═══ Reading text ═══
After she broke her hip last year, she did great in inpatient PT and with home health and outpatient physical therapists. Then, when the experts stopped coming, she stopped, too. All she wants to do is sit in her recliner and watch old Westerns on TV. She walks with a walker, can shower (closely supervised by me), dress herself (although her choices of clothing recently have necessitated a change in attire before leaving the house!) and move around slowly with the walker.

I continually nag her to get up and walk around. I try to set up a bathroom visit every two hours so she will move around. She refuses to do any of her proscribed exercises and states that her inactivity bothers my brother and me a lot more than it bothers her. I see on a daily basis how increasingly difficult it is for her to get up from her recliner and how unsteady she seems when she starts to move around. Yesterday, she was stepping down from the house to the garage to get into the car and started to fall. Luckily, I was right there and was able to catch her and prevent her from falling, but it was not easy. I am feeling the results of my effort today! After I thought about it, I really think she passed out because I was bear-hugging her to prevent the fall and yelling "Mom!" "Mom!" with no reply from her.

I told Mom that if she does not keep moving to get stronger and build up her legs and stamina, I would not be able to care for her as I could not lift her or transfer her. I'm not sure she fully understood what I meant or even that not moving around is a bad thing. Lately, she has been making statements like, "Wouldn't it be so much easier if I just wasn't here?" or "Why don't you just cover me up and let me die?" She has just about stopped eating anything, so maybe she knows something I don't.
═══
* **What the task asks**
Revise the passage about the mother's recovery from a broken hip, starting at "I continually nag" and ending at "reply from her.", with "garage" changed to "carport".
═══ Stored data ═══
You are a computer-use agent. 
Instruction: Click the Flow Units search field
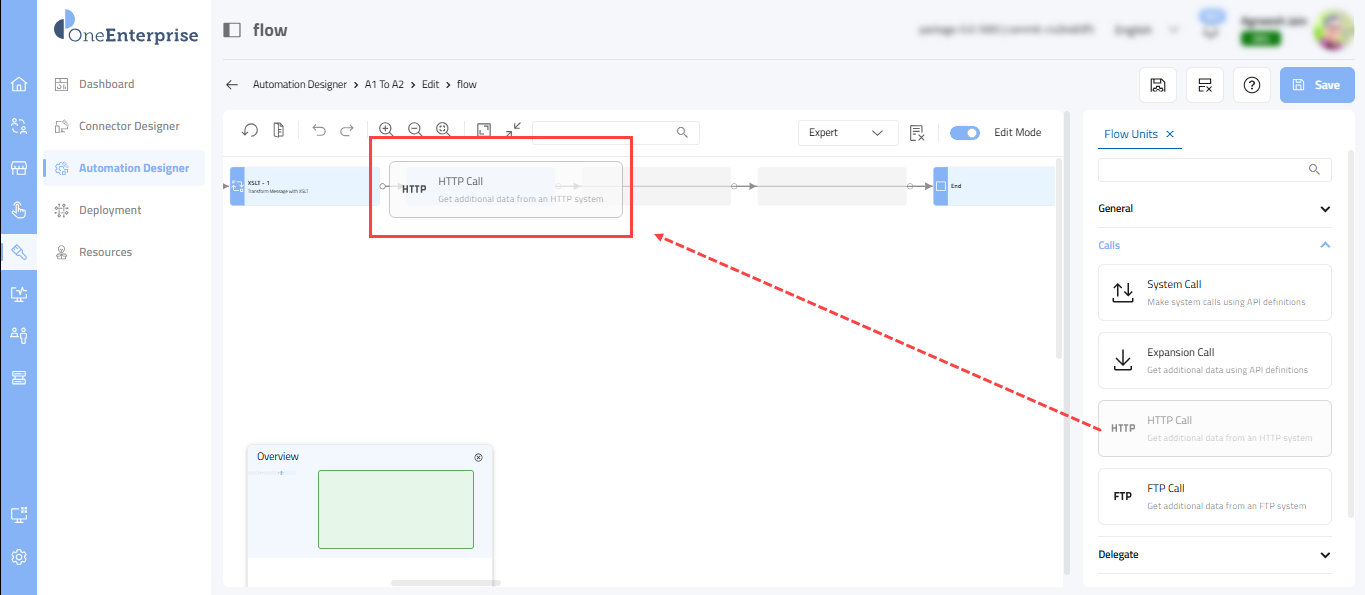click(x=1205, y=170)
═══
* **Task solution**
I continually nag her to get up and walk around. I try to set up a bathroom visit every two hours so she will move around. She refuses to do any of her proscribed exercises and states that her inactivity bothers my brother and me a lot more than it bothers her. I see on a daily basis how increasingly difficult it is for her to get up from her recliner and how unsteady she seems when she starts to move around. Yesterday, she was stepping down from the house to the carport to get into the car and started to fall. Luckily, I was right there and was able to catch her and prevent her from falling, but it was not easy. I am feeling the results of my effort today! After I thought about it, I really think she passed out because I was bear-hugging her to prevent the fall and yelling "Mom!" "Mom!" with no reply from her.